Dalam laporannya, Imam Pamungkas menyampaikan bahwa UGEO 2026 dirancang sebagai platform mobilitas internasional yang mempertemukan keterlibatan akademik, budaya, komunitas, pelaporan internasional, serta pembelajaran antarbudaya.

“UGEO 2026 dirancang sebagai platform mobilitas internasional yang mengintegrasikan keterlibatan akademik, kegiatan budaya dan kemasyarakatan, pelaporan internasional, serta pembelajaran lintas budaya.,” ujarnya.

Ia menjelaskan, UGEO 2026 melibatkan peserta dan perwakilan akademik dari empat institusi internasional, yakni Holy Child Central Colleges, Inc. dan Ateneo de Davao University dari Filipina, serta Universiti Sains Malaysia dan Curtin University Malaysia.
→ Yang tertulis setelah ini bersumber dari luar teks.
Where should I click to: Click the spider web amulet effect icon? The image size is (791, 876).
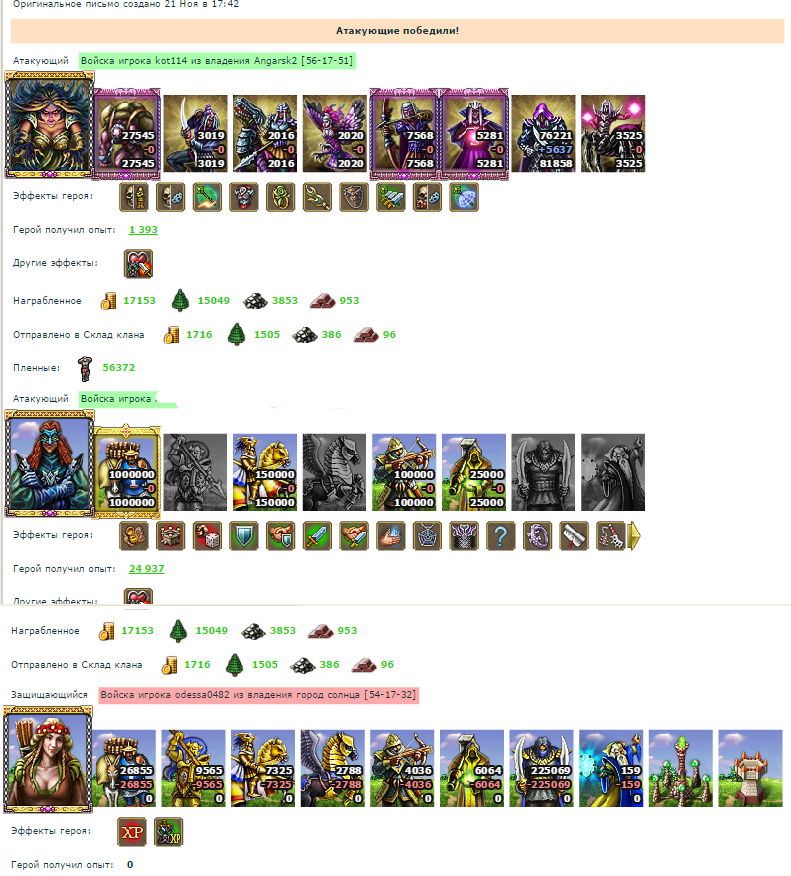pos(427,536)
Kegiatan juga melibatkan mahasiswa internasional yang tengah menempuh studi di Unisba dan Universitas Komputer Indonesia (UNIKOM).

“Program ini melibatkan 13 mahasiswa dan tiga faculty members atau academic advisors dengan latar belakang negara yang beragam, termasuk Filipina, China, Sri Lanka, Malaysia, Mesir, Somalia, dan Palestina,” jelasnya.
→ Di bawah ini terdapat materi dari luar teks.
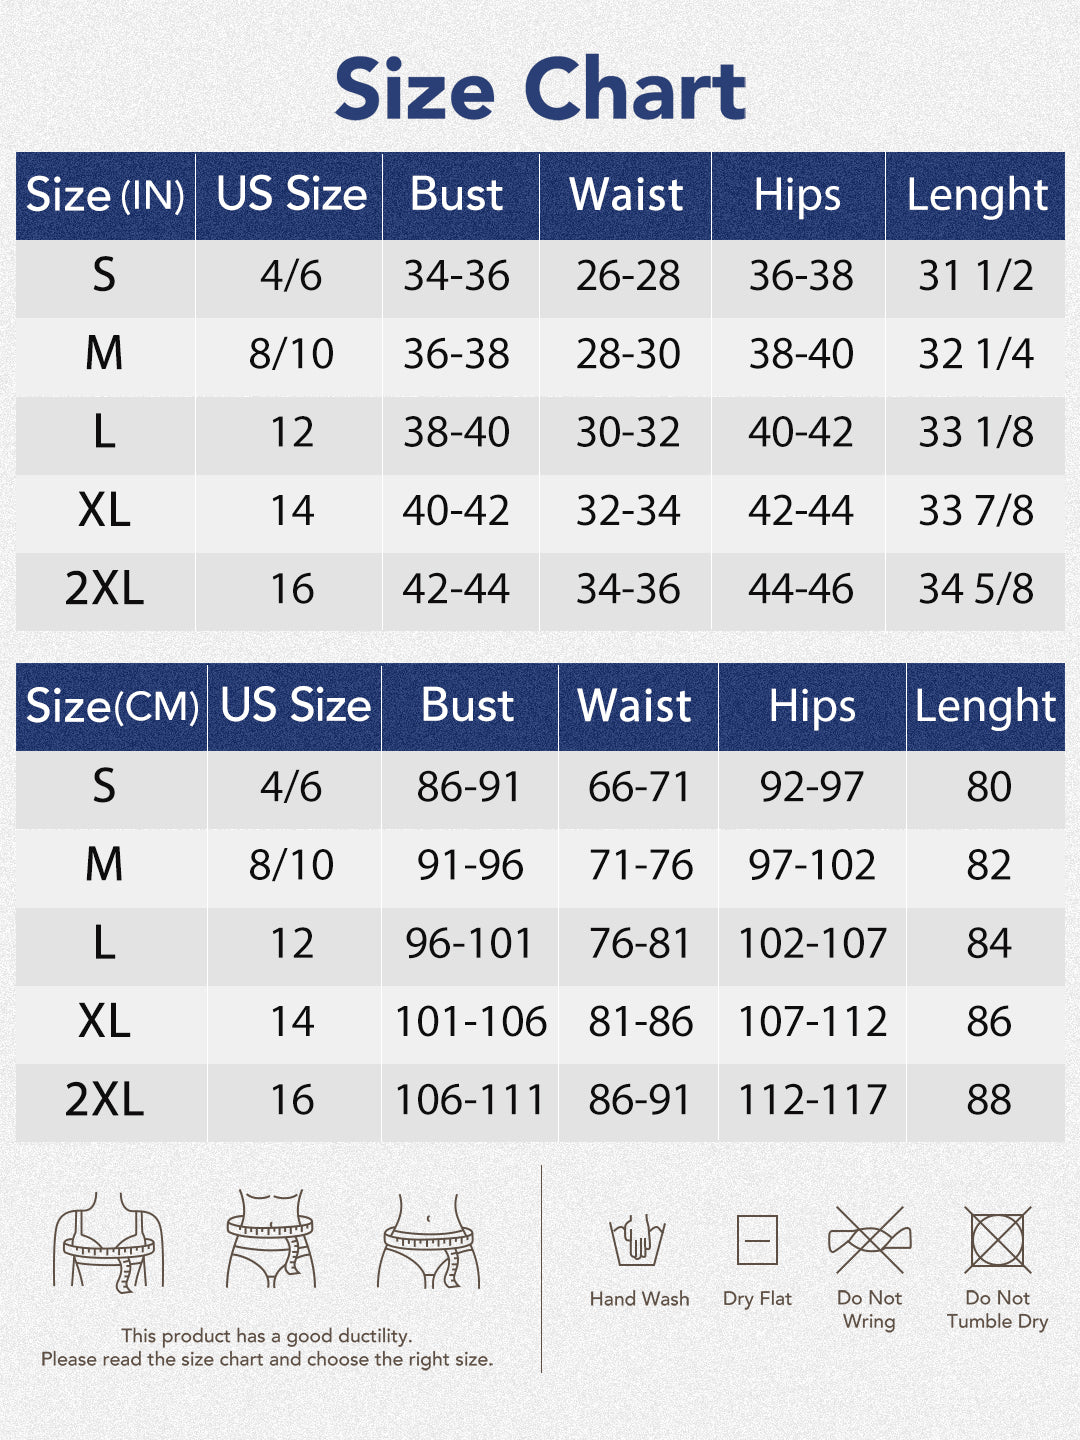Select the Waist header in inches table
Selain itu, sebanyak 19 mahasiswa sarjana dari berbagai program studi di Unisba turut dilibatkan untuk memperoleh pengalaman interaksi internasional dan lintas budaya. Pelaksanaan kegiatan didukung oleh 34 anggota kepanitiaan yang berasal dari KUI dan mahasiswa Unisba Global International Student (UGIS).

Sementara itu, Prof. Ratna dalam sambutannya mengatakan, UGEO merupakan program kreatif KUI Unisba yang menjadi implementasi kerja sama dengan berbagai mitra strategis perguruan tinggi internasional.

“UGEO merupakan program kreatif dari International Office Unisba sebagai implementasi dari MoU dan MoA yang telah ditandatangani antara Unisba dengan strategic university partners,” tuturnya.

Menurutnya, kegiatan tersebut tidak hanya memperkuat kerja sama antarperguruan tinggi, tetapi juga memberikan ruang bagi mahasiswa untuk bertukar gagasan dan pengalaman bersama mahasiswa maupun dosen dari berbagai negara.

“Kami berharap dapat menciptakan sinergi dan nilai-nilai baru untuk meningkatkan kompetensi dan kapasitas mahasiswa, dosen, Unisba, serta seluruh institusi yang berpartisipasi,” ungkap Prof. Ratna.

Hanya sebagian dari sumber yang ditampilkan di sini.